In dem seit 2014 andauernden Konflikt mit pro-russischen Separatisten in der Ost-Ukraine wurden mehr als 13.000 Menschen getötet. Im Juli vergangenen Jahres hatten sich die Konfliktparteien auf einen Waffenstillstand geeinigt. Seit Mitte Februar gibt es aber verstärkte Kampfhandlungen, die den ohnehin fragilen Waffenstillstand untergraben. Moskau und Kiew machen sich gegenseitig dafür verantwortlich.
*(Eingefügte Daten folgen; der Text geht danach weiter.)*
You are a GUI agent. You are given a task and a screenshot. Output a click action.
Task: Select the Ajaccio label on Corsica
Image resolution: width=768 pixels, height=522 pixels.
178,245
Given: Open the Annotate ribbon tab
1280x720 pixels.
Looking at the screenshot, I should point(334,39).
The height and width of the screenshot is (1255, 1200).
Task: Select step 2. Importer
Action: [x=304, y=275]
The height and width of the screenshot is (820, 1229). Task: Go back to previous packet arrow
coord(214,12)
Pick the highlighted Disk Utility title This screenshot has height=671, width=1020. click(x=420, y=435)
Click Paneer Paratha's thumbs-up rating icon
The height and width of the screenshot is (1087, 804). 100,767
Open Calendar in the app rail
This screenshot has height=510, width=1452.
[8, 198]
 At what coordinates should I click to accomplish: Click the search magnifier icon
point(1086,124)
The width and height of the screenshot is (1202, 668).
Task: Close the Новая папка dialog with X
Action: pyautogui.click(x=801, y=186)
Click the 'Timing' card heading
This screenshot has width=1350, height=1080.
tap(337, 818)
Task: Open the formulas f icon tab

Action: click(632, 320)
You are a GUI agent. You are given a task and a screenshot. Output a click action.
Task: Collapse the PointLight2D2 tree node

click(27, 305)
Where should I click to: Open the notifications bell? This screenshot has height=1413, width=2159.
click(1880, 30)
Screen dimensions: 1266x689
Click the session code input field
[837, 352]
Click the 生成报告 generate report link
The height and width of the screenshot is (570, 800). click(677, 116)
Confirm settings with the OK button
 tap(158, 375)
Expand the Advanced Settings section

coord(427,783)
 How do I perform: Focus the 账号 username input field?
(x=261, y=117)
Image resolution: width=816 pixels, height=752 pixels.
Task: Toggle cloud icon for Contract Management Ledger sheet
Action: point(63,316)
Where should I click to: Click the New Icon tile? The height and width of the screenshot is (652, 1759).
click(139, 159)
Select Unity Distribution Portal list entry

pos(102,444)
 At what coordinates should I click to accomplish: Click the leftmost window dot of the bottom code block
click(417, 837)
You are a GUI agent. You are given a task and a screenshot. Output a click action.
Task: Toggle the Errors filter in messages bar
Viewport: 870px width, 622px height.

Nato-Kritik an Russlands Plänen

Die Nato kritisierte am Freitagabend russische Pläne, die Schifffahrt im Schwarzen Meer teilweise einzuschränken. Dies sei ein "ungerechtfertigter Schritt und Teil eines größeren Musters von destabilisierendem Verhalten durch Russland", erklärte eine Sprecherin und verlangte von Russland eine freie Schiffsdurchfahrt zu den ukrainischen Häfen am Asowschen Meer.

Die Erklärung der NATO erfolgte kurz nach der Ankündigung Russlands, ab dem 24. April bis Ende Oktober die Durchfahrt ausländischer Militärschiffe durch drei Wasserstraßen in der Nähe der Krim-Halbinsel einzuschränken. Dies gelte auch für andere Schiffe in staatlichem Besitz, zitierte die Nachrichtenagentur Ria Nowosti das russische Verteidigungsministerium. Russland hatte die Krim im März 2014 annektiert.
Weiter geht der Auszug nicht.